## BEGIN DATASET ROWS
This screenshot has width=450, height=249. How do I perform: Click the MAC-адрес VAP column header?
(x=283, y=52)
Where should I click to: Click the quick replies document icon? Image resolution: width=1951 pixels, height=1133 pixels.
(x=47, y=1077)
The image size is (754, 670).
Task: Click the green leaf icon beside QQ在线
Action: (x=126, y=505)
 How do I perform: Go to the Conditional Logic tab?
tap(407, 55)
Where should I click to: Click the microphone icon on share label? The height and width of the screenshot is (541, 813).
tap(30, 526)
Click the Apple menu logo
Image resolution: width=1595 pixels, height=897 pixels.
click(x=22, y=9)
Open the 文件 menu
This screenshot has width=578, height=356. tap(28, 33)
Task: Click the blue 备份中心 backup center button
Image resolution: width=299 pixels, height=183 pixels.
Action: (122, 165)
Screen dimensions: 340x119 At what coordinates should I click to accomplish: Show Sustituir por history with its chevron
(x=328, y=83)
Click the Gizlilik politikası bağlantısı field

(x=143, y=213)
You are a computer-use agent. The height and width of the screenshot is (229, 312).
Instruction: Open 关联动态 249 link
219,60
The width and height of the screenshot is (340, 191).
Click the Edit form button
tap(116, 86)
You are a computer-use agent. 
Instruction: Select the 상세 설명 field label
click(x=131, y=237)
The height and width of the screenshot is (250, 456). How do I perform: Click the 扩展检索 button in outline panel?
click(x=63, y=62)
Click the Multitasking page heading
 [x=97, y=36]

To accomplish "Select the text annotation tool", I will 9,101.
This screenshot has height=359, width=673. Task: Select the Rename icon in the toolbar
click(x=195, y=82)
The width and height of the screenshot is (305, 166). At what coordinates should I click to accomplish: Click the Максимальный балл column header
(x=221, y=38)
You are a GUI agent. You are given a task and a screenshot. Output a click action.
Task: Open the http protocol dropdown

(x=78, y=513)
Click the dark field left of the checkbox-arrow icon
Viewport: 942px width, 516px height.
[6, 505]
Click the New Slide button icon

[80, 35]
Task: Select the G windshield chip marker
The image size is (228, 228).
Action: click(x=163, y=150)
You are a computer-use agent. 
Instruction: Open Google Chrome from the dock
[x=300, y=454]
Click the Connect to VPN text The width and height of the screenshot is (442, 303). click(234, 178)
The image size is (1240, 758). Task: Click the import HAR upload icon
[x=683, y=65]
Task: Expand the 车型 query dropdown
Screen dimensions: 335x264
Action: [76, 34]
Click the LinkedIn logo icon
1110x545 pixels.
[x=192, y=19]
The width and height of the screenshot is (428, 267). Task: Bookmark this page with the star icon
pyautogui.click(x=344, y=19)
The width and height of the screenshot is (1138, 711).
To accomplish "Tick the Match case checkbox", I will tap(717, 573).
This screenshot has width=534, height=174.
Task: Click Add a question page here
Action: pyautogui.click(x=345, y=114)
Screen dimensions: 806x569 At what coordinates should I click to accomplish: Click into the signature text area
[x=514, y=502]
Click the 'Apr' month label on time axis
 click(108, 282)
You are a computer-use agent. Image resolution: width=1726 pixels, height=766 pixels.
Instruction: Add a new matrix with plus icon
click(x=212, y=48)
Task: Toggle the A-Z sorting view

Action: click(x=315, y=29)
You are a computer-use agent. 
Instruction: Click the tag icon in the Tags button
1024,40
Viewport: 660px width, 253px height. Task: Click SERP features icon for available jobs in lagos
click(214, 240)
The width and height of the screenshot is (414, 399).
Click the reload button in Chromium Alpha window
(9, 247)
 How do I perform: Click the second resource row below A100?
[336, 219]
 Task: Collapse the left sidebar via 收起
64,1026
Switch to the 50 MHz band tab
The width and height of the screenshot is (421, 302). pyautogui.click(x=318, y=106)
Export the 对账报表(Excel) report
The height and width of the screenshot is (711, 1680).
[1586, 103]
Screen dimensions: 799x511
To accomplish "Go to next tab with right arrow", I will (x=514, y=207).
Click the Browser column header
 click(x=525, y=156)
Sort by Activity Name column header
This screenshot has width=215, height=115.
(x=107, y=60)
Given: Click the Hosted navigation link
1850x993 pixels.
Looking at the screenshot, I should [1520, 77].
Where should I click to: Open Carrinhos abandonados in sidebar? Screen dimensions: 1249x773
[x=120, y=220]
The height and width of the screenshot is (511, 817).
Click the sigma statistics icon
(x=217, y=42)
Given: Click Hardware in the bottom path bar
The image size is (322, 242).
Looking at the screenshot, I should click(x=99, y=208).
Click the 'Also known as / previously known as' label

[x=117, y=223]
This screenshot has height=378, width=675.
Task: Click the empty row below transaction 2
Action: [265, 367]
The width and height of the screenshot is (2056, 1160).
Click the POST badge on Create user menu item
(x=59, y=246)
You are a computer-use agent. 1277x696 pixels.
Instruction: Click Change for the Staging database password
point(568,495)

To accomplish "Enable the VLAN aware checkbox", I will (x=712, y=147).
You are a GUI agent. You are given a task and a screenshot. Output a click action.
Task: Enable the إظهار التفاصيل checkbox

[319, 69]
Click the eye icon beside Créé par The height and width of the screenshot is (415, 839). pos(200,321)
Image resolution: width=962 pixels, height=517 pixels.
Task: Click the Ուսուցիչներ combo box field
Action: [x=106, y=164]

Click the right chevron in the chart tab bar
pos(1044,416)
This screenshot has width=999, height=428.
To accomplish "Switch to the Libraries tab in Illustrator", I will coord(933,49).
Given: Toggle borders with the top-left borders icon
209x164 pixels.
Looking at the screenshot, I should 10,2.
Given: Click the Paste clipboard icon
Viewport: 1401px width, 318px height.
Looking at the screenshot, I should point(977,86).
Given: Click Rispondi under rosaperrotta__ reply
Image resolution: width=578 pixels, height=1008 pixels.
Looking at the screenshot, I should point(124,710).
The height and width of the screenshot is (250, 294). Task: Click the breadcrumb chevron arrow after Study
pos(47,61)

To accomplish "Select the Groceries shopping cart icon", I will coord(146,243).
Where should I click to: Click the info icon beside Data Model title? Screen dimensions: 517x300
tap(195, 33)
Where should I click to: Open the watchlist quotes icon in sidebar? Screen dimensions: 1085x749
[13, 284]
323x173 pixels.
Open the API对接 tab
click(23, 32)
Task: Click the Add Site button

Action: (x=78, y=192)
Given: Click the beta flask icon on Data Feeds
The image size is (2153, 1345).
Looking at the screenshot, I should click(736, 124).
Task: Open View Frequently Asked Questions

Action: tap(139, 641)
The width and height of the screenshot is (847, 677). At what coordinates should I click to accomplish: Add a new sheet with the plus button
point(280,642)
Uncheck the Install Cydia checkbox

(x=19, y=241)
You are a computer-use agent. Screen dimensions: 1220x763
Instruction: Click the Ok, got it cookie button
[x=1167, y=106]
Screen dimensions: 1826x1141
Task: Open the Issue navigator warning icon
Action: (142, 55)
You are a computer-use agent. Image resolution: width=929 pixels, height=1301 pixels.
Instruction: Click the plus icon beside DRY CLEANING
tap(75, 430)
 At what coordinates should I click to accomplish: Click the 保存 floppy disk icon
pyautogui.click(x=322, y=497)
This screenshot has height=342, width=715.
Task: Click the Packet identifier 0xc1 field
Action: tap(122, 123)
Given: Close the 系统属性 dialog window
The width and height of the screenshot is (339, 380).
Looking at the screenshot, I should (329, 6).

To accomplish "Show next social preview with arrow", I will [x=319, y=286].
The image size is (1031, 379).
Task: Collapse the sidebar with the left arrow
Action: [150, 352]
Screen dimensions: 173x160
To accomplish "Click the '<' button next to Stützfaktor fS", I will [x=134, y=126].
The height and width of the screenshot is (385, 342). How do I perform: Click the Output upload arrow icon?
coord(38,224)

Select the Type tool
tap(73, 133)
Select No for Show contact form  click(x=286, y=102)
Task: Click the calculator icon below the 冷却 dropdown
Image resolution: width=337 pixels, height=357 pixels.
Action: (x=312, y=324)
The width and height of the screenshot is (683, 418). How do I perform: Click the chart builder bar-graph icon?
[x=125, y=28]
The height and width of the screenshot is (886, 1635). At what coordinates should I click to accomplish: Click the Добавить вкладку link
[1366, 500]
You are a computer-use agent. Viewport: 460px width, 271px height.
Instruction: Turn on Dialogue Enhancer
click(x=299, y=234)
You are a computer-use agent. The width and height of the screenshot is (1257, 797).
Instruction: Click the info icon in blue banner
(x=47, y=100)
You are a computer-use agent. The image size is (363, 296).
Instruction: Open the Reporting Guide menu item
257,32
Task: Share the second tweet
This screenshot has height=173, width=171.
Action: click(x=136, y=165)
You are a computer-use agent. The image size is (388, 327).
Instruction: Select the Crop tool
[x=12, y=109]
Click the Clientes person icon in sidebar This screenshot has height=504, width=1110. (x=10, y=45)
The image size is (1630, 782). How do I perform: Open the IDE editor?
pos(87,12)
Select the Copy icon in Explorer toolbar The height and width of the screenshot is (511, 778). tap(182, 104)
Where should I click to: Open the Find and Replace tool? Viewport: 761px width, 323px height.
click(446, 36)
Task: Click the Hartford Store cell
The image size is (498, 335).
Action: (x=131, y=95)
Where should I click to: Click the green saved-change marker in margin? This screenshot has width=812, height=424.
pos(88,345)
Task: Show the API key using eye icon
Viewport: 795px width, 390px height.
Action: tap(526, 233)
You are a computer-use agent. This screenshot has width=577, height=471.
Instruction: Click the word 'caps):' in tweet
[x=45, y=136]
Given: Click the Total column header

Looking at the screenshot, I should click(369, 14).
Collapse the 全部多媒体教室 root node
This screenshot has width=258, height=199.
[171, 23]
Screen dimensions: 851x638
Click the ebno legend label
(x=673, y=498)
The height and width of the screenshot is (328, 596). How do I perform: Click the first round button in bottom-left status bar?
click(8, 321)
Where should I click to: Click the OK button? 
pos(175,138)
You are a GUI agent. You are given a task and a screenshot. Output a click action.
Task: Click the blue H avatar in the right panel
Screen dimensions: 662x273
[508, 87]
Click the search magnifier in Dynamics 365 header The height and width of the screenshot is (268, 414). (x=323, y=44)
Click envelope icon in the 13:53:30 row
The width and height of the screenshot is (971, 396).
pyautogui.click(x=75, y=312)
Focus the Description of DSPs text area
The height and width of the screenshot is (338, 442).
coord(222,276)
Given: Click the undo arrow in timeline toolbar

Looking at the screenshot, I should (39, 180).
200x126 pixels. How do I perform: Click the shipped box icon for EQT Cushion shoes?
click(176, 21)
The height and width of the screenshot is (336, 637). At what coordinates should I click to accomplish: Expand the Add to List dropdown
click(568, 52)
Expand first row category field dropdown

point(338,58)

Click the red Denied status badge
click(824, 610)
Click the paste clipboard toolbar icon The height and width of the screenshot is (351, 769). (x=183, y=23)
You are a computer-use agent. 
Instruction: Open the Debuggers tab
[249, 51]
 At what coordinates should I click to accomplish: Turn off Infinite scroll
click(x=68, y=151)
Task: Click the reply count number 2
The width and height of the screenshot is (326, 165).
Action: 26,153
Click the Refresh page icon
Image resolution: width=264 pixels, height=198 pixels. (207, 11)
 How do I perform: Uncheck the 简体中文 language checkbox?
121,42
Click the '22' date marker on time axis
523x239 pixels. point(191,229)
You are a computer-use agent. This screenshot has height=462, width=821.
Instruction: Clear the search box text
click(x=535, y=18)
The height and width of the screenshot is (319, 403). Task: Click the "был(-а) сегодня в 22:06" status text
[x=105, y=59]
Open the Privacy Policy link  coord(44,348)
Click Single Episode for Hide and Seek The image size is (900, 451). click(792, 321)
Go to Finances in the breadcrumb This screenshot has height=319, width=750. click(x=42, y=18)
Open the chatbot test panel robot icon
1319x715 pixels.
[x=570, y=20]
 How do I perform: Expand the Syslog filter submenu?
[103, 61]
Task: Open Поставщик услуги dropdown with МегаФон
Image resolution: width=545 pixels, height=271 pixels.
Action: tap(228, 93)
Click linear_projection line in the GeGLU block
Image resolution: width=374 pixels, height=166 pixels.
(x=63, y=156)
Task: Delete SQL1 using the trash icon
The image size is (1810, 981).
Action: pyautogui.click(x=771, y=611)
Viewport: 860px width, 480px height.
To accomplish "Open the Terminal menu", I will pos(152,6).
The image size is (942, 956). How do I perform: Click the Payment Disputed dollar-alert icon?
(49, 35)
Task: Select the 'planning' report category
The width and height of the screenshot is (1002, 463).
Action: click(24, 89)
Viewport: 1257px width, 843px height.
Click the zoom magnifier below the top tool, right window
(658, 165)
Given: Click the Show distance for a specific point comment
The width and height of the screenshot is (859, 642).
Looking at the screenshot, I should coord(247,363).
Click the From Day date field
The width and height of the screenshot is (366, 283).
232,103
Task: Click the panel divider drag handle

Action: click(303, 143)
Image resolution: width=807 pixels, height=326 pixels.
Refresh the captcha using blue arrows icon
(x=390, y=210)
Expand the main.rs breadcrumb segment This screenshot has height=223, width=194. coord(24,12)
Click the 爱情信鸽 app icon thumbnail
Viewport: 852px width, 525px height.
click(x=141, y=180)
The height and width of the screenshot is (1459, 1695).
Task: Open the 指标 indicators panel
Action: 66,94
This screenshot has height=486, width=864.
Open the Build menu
## END DATASET ROWS
THE TASK -
From the listing above, copy each line that contains the word "chart". Treat uppercase and lowercase as different.

RESULT OF THE EXERCISE -
Click the right chevron in the chart tab bar
The width and height of the screenshot is (683, 418). How do I perform: Click the chart builder bar-graph icon?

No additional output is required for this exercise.